I have a gut feeling that the 965 lbs tong weight on the trailer manufacturer website is not real accurate and I will be pushing over 1200 lbs tong weight.
I would get your rig weighed to see where you really are at. Some trailers can pack on the weight upfront when you load them up. Brochure weight is almost never right.
BTW, I don't have the handy dandy 4 pin connector on my elderly model. That's a nice touch.
This looks like a nice hitch, but why would you need a double socket or a 20k? I must be missing something to justify this upgrade Tom. Nice write up by the way!
Here is my Plug and hitch after getting rear ended by a Nissan. I just bent it back out with a pry bar and put the plug back in.
BigGreen did you miss your hitch backing up or something else, it looks like you grazed something? Your plug looks like it got crunched is it reusable or did you order a new harness. Mine was deformed so I had to bend it back into shape, but it still works great.
I so need to do my undercarriage both of your shots are so rust free.
The double socket is just how Torklift makes these, it's used for an extension on a truck camper. The weight capacity is the key. Not hard to find a trailer that goes over 1300lb tongue weight. I'm planning to fab up some sort of a bike rack to fit in the second socket while towing my trailer.
Ah that makes sense I could use the top one for a bike rack. Good angle for the Boss(aka wife).
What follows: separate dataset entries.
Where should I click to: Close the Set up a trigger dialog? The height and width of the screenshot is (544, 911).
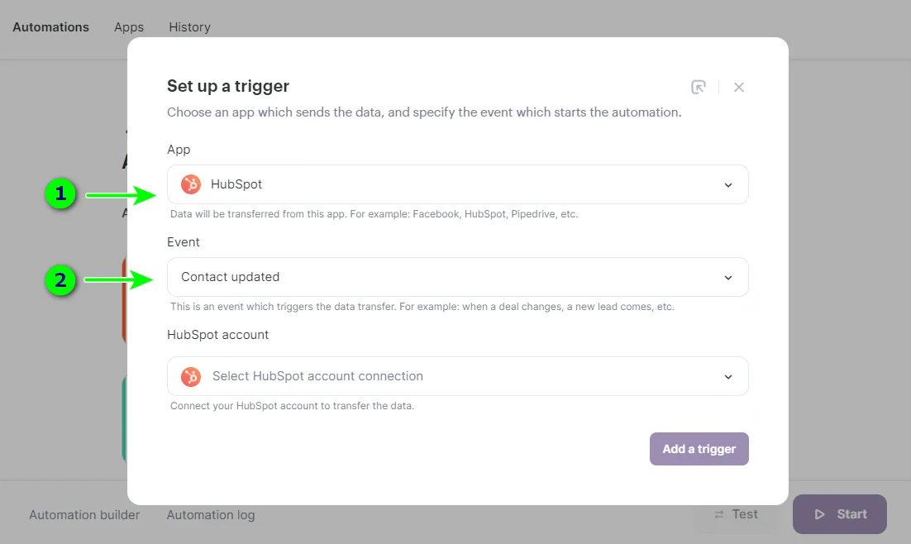coord(739,87)
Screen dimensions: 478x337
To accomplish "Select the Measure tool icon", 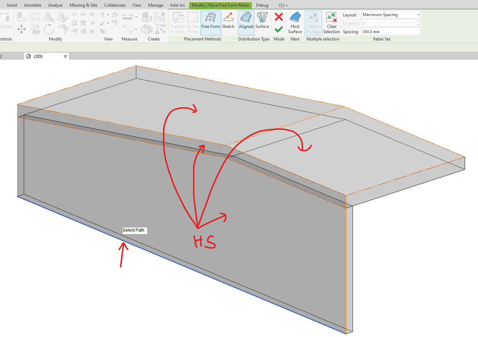I will click(x=128, y=17).
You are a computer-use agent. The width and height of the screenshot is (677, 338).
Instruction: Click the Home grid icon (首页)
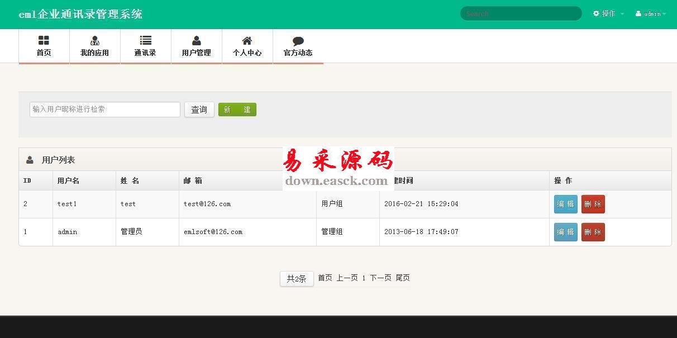pos(44,40)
My 38 TT comes in at 10K dry weight(factory says that is loaded) . I use an Arrow and have it loaded down. I am starting to round out my hitch pin hole. Thinking I am around 1100 to 1300 tongue weight.
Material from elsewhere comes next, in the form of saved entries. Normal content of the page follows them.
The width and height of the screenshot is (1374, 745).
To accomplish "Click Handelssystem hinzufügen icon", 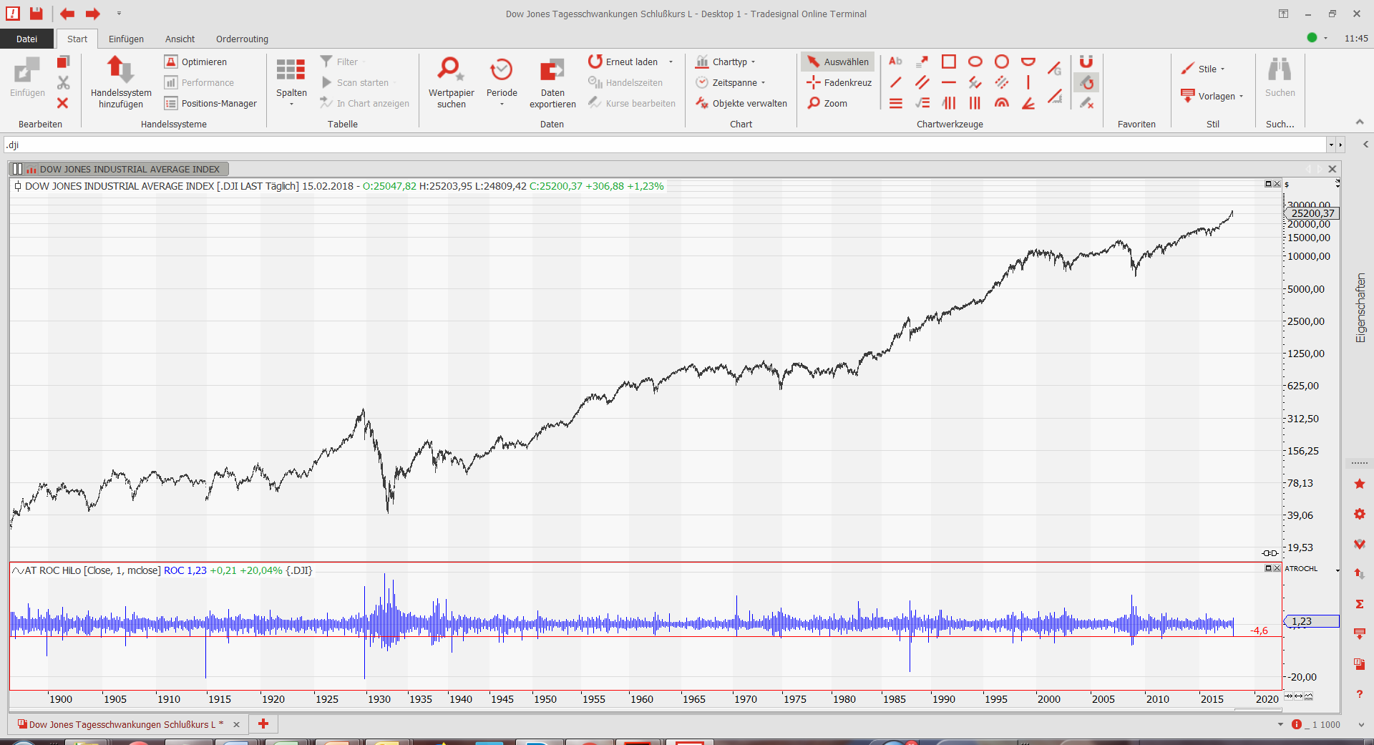I will point(120,70).
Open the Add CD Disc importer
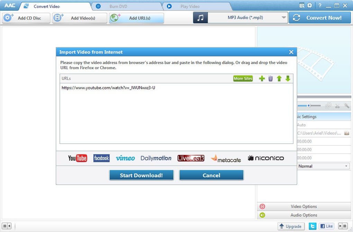The width and height of the screenshot is (353, 232). tap(26, 18)
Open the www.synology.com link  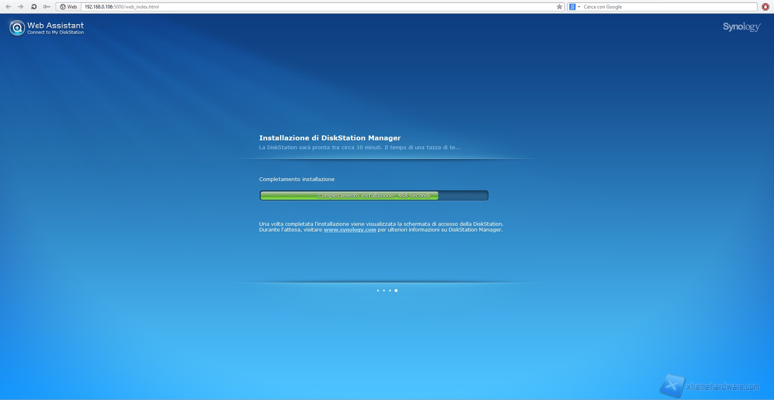[350, 230]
I am worried about axle warp. Also I stretched the head bolts on the 6.0L(blew the head gaskets now studded and so much more) write up coming.
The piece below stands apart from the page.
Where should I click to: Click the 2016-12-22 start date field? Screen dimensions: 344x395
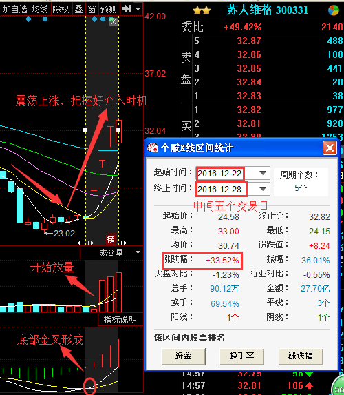pos(219,173)
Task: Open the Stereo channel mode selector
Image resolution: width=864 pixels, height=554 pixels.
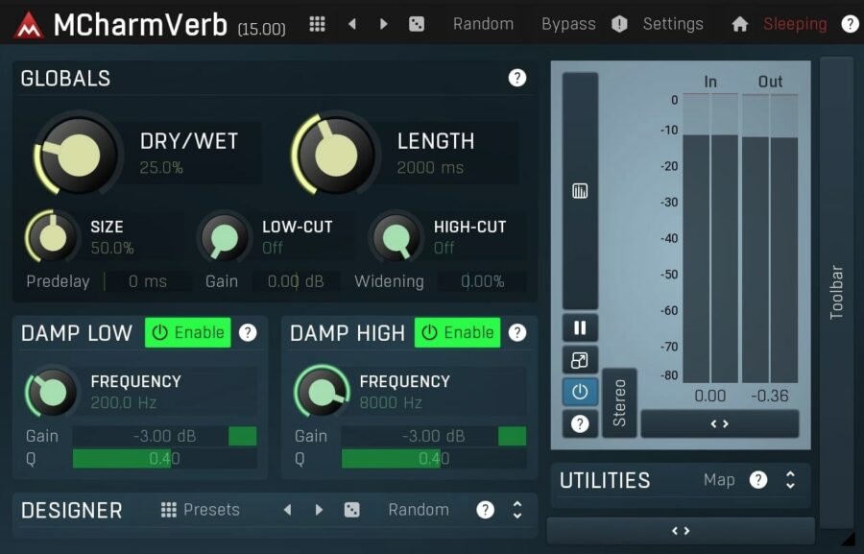Action: 619,403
Eric covered the basic reason for the SuperHitch having two holes as a carry over from their truck hitches. The double hitch gets used by folks with truck campers that extend past the rear of the truck, Torklift makes a matching SuperTruss that goes in both holes and extends to various lengths to keep the ability to tow a trailer behind the truck camper. Pretty slick setup.
Actually yes, that kind of protection.
What would be left of it if it were made from thin sheet metal? All you need right now is a new 7 pin plug socket and a few minutes in the vice and a hammer. How bad is the damage to the rest of the hitch? Or did the plug bracket take the impact?
I know, I wasn't trying to be a smart a**. We got hit pretty good so insurance is paying for the hitch and a new plug bracket, I won't be pounding the dent out of this one. I just ordered my new SuperHitch and plan on doing a retrofit similar to the one you posted pictures of. Shouldn't take to long to get as they are only an hour or two south of me. Good time to update because insurance is going to pay for a portion of the receiver and the install. I think I'm looking at about $250 out of pocket to upgrade.
I know, I wasn't trying to be a smart a**. We got hit pretty good so insurance is paying for the hitch and a new plug bracket, I won't be pounding the dent out of this one. I just ordered my new SuperHitch and plan on doing a retrofit similar to the one you posted pictures of. Shouldn't take to long to get as they are only an hour or two south of me. Good time to update because insurance is going to pay for a portion of the receiver and the install. I think I'm looking at about $250 out of pocket to upgrade.
Replacing the receiver after a decent crash impact is always a good idea, especially if you tow a big heavy trailer like yours. $250 for the upgrade (and it is a serious upgrade) is a nice bargain, and you are going to love the SuperHitch, this thing is beefy!